→ Saved data entries
--

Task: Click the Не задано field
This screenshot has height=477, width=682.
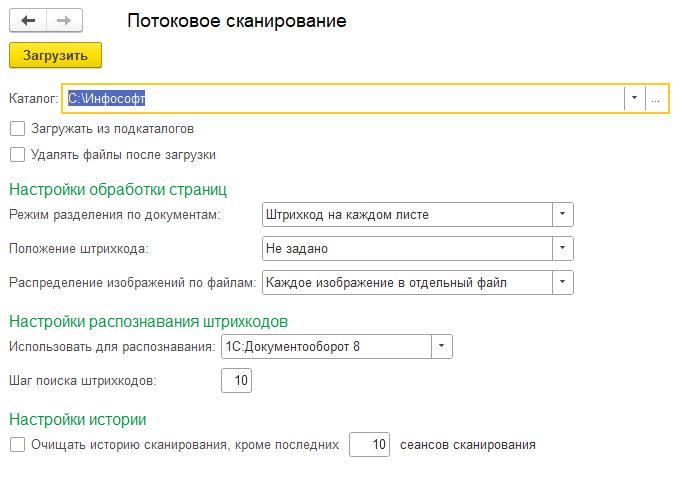Action: pos(406,248)
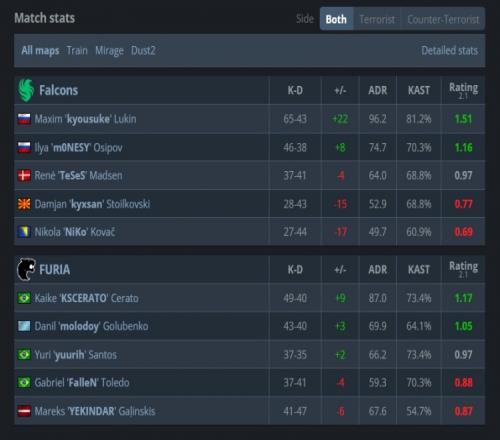Open m0NESY's player profile

[79, 148]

--

→ Brief
An exact reproduction of every record above is required, with no pictures included.

→ Your solution
Task: Click the Не задано field
This screenshot has height=477, width=682.
Action: pos(406,248)
Open m0NESY's player profile

[79, 148]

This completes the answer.